What you need to do:
For this exercise, write out every entry exactly and leave the pictures out.

** Records supplied follows **

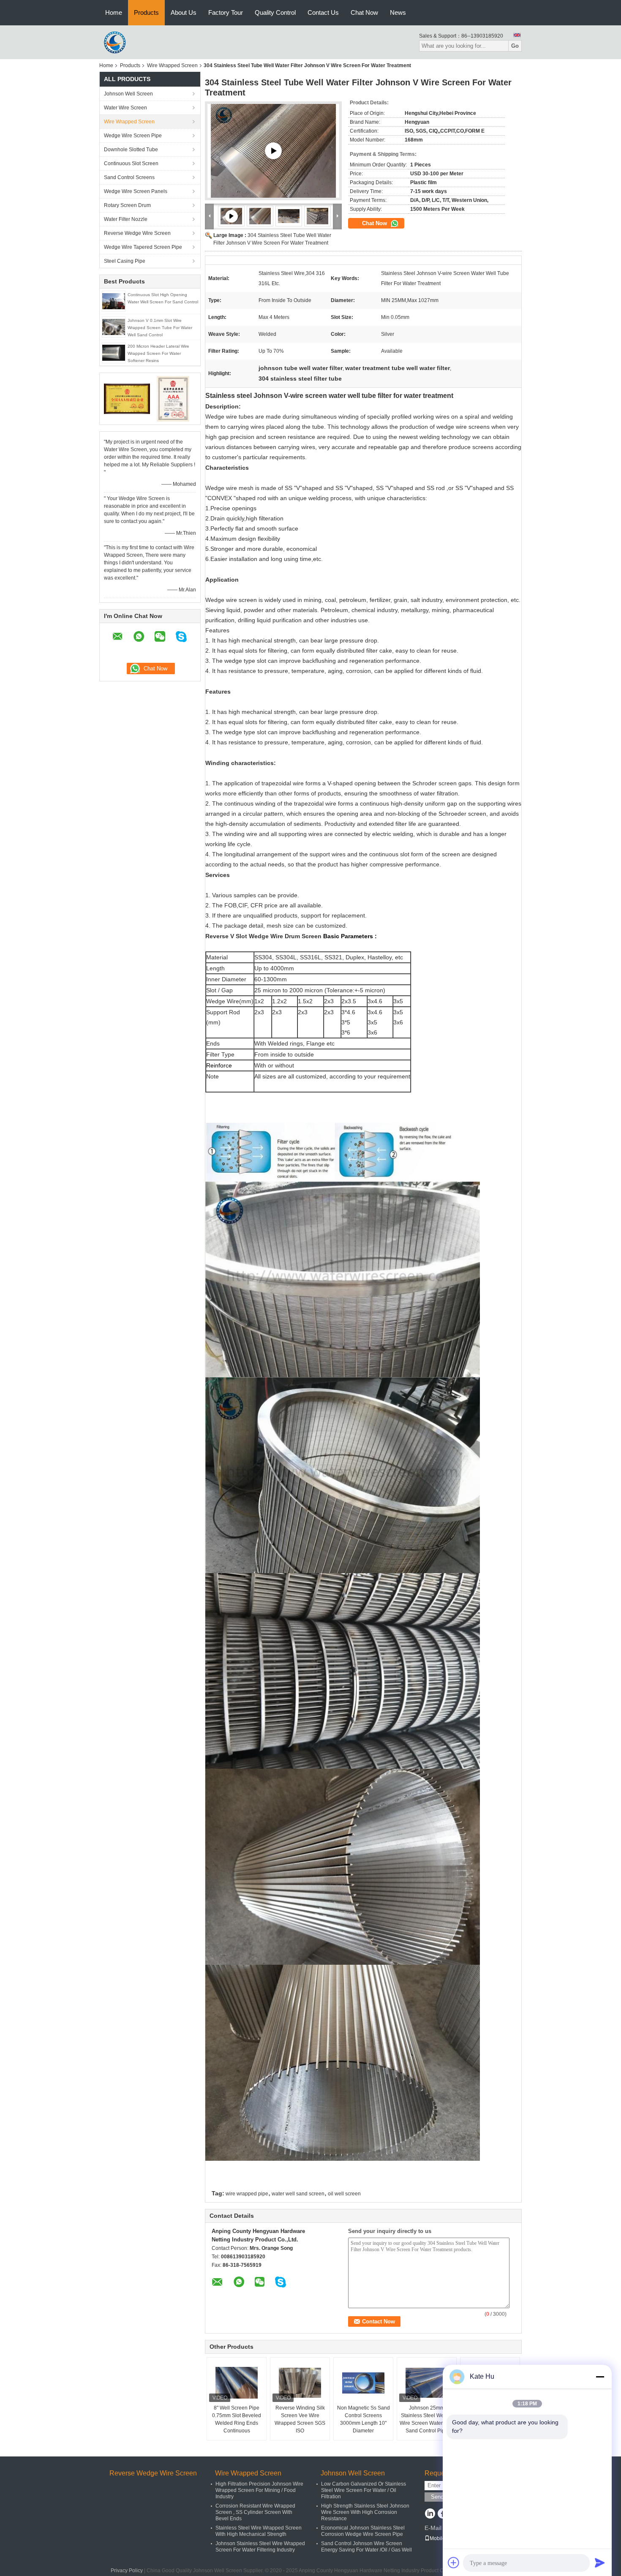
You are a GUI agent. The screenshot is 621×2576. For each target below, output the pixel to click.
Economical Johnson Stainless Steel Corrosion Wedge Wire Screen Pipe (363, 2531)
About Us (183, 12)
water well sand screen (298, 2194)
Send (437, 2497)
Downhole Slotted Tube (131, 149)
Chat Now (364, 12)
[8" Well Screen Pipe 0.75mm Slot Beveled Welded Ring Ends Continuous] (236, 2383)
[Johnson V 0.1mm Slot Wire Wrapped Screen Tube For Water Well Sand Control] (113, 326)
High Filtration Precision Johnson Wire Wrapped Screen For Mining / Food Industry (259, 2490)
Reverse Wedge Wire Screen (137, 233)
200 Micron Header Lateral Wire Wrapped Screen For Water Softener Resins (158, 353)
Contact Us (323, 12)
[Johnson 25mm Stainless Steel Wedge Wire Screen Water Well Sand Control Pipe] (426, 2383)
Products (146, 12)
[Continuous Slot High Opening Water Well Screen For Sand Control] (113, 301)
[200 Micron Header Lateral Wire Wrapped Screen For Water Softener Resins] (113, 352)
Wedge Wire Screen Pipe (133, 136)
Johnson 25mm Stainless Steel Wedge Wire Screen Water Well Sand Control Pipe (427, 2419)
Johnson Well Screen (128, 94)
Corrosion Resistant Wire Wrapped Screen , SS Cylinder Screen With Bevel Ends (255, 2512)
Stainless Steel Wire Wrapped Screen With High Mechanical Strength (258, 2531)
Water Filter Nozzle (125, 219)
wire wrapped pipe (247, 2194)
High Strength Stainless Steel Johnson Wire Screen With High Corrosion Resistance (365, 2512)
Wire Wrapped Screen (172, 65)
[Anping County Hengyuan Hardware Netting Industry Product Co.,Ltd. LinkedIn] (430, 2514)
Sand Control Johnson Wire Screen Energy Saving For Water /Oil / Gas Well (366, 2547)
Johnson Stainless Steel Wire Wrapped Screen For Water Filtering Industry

** End of Records supplied **

Written answer:
You are a GUI agent. The screenshot is 621×2576. For each target below, output the pixel to click.
Economical Johnson Stainless Steel Corrosion Wedge Wire Screen Pipe (363, 2531)
About Us (183, 12)
water well sand screen (298, 2194)
Send (437, 2497)
Downhole Slotted Tube (131, 149)
Chat Now (364, 12)
[8" Well Screen Pipe 0.75mm Slot Beveled Welded Ring Ends Continuous] (236, 2383)
[Johnson V 0.1mm Slot Wire Wrapped Screen Tube For Water Well Sand Control] (113, 326)
High Filtration Precision Johnson Wire Wrapped Screen For Mining / Food Industry (259, 2490)
Reverse Wedge Wire Screen (137, 233)
200 Micron Header Lateral Wire Wrapped Screen For Water Softener Resins (158, 353)
Contact Us (323, 12)
[Johnson 25mm Stainless Steel Wedge Wire Screen Water Well Sand Control Pipe] (426, 2383)
Products (146, 12)
[Continuous Slot High Opening Water Well Screen For Sand Control] (113, 301)
[200 Micron Header Lateral Wire Wrapped Screen For Water Softener Resins] (113, 352)
Wedge Wire Screen Pipe (133, 136)
Johnson 25mm Stainless Steel Wedge Wire Screen Water Well Sand Control Pipe (427, 2419)
Johnson Well Screen (128, 94)
Corrosion Resistant Wire Wrapped Screen , SS Cylinder Screen With Bevel Ends (255, 2512)
Stainless Steel Wire Wrapped Screen With High Mechanical Strength (258, 2531)
Water Filter Nozzle (125, 219)
wire wrapped pipe (247, 2194)
High Strength Stainless Steel Johnson Wire Screen With High Corrosion Resistance (365, 2512)
Wire Wrapped Screen (172, 65)
[Anping County Hengyuan Hardware Netting Industry Product Co.,Ltd. LinkedIn] (430, 2514)
Sand Control Johnson Wire Screen Energy Saving For Water /Oil / Gas Well (366, 2547)
Johnson Stainless Steel Wire Wrapped Screen For Water Filtering Industry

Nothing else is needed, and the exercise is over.